Stored records
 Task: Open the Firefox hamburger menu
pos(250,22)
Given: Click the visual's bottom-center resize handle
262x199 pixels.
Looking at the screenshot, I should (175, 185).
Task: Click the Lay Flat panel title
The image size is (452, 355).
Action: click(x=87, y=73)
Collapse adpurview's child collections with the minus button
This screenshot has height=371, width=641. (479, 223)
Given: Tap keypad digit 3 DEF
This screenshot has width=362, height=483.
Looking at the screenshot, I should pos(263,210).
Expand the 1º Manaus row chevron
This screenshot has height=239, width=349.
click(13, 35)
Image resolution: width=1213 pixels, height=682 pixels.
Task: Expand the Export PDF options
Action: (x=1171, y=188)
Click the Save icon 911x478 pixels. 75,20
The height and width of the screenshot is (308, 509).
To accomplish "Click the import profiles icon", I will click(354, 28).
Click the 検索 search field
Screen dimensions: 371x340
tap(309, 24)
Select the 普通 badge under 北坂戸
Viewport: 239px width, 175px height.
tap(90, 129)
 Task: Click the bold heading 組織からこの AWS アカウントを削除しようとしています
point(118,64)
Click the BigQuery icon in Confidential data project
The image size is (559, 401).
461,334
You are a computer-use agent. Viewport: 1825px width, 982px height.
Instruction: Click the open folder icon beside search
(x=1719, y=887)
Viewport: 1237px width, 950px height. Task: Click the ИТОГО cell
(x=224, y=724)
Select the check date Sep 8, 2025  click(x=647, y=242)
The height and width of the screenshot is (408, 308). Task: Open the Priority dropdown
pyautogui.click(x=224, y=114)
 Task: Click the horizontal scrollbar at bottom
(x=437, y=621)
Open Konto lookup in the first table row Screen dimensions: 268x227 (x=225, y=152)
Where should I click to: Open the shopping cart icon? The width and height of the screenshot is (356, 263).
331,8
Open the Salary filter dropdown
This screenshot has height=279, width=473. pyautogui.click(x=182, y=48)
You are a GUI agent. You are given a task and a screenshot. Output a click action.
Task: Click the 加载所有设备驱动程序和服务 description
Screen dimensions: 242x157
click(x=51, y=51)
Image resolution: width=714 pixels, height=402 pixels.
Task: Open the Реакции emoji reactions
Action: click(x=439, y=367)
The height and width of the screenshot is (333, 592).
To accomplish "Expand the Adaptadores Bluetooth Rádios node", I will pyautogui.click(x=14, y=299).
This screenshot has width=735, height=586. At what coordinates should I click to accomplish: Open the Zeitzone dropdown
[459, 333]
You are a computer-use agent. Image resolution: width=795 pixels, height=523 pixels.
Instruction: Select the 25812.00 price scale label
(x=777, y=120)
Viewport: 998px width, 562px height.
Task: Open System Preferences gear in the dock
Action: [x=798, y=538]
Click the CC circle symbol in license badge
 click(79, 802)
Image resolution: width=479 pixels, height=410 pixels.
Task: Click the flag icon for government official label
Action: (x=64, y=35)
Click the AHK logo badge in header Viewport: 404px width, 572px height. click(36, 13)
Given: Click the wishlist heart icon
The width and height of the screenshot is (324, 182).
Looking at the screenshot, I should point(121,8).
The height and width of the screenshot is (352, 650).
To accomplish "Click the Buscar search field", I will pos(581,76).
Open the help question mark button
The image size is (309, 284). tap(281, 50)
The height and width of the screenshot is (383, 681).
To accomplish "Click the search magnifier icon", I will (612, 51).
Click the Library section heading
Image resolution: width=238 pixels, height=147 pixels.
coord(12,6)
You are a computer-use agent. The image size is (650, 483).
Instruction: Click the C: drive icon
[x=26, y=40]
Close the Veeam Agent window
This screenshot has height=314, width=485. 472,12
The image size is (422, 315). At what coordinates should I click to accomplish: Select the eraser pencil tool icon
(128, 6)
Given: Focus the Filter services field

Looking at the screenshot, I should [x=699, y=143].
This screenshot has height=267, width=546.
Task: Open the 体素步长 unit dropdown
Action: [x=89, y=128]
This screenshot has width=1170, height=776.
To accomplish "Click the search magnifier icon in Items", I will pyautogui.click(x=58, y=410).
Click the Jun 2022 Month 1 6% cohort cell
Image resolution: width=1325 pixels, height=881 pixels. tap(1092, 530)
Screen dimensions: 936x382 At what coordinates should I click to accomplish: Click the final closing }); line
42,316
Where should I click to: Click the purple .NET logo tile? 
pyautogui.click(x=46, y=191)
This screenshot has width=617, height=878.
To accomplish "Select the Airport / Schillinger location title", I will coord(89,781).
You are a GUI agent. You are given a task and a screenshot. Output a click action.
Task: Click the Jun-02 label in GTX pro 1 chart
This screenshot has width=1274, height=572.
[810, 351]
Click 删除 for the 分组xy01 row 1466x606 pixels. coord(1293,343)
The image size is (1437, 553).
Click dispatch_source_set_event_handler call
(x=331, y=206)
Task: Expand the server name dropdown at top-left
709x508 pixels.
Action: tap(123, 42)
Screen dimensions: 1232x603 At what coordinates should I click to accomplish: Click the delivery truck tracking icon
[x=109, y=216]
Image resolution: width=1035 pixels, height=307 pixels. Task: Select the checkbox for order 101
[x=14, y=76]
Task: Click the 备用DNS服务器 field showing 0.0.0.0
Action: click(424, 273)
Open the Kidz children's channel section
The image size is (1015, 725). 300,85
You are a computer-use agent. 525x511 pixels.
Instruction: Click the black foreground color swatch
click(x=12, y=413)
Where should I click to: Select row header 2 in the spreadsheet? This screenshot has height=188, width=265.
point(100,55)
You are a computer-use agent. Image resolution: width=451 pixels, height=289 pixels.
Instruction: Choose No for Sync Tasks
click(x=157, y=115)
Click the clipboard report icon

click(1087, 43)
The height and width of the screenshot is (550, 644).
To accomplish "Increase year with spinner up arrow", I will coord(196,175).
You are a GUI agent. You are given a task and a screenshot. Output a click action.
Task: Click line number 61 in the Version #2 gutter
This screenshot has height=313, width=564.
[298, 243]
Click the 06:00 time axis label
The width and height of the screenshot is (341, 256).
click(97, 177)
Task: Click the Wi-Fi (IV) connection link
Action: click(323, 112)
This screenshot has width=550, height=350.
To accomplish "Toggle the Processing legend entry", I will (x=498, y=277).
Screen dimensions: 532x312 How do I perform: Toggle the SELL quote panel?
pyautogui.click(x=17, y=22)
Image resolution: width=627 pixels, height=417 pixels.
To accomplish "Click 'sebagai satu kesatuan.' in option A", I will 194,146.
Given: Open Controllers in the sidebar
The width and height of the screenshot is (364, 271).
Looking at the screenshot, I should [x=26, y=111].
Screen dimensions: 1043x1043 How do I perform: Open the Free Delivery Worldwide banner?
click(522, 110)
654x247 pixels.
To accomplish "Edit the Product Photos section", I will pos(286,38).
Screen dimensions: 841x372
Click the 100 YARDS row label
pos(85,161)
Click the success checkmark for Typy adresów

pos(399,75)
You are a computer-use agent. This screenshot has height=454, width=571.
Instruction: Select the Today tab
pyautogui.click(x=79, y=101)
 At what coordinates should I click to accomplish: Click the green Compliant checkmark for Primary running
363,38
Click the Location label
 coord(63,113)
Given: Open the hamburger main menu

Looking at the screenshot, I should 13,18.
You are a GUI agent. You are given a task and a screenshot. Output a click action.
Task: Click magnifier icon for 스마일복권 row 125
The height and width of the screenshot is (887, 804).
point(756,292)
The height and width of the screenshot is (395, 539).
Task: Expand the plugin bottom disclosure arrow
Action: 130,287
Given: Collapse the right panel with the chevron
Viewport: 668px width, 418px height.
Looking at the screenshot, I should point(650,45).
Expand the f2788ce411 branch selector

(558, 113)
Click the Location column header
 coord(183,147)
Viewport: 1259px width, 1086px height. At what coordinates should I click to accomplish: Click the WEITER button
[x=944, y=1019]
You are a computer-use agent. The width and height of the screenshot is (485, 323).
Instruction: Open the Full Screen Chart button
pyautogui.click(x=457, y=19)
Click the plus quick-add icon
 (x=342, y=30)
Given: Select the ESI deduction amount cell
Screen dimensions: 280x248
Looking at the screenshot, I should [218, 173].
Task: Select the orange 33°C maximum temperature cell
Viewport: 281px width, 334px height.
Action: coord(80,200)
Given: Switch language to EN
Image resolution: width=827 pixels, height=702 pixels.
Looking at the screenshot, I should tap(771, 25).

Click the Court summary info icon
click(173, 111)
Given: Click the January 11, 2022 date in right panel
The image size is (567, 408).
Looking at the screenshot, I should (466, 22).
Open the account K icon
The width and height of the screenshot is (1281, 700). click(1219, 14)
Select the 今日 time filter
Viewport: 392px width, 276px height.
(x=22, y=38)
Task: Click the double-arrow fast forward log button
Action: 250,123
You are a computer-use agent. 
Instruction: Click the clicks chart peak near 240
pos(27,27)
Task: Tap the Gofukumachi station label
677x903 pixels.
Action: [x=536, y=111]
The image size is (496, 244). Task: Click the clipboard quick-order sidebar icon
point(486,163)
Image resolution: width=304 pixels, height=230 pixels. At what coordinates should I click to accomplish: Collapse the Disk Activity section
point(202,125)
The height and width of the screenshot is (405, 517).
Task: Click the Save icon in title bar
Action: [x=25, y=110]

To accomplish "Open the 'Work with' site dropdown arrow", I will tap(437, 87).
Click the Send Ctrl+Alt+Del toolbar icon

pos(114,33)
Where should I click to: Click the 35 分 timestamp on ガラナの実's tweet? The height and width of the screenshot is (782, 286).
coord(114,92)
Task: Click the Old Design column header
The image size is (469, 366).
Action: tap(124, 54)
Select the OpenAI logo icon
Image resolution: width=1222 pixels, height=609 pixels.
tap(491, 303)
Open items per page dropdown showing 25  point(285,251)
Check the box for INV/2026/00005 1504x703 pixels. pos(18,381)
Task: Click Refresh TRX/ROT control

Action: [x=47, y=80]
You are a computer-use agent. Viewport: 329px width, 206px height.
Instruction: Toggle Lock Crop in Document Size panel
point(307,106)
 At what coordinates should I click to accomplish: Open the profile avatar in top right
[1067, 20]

▶ _What this task involves_: Look for the line that contains "Instruction: Toggle Lock" in the entries above. Set it down, along with all later lines, exactly as written.

▶ _Task solution_:
Instruction: Toggle Lock Crop in Document Size panel
point(307,106)
 At what coordinates should I click to accomplish: Open the profile avatar in top right
[1067, 20]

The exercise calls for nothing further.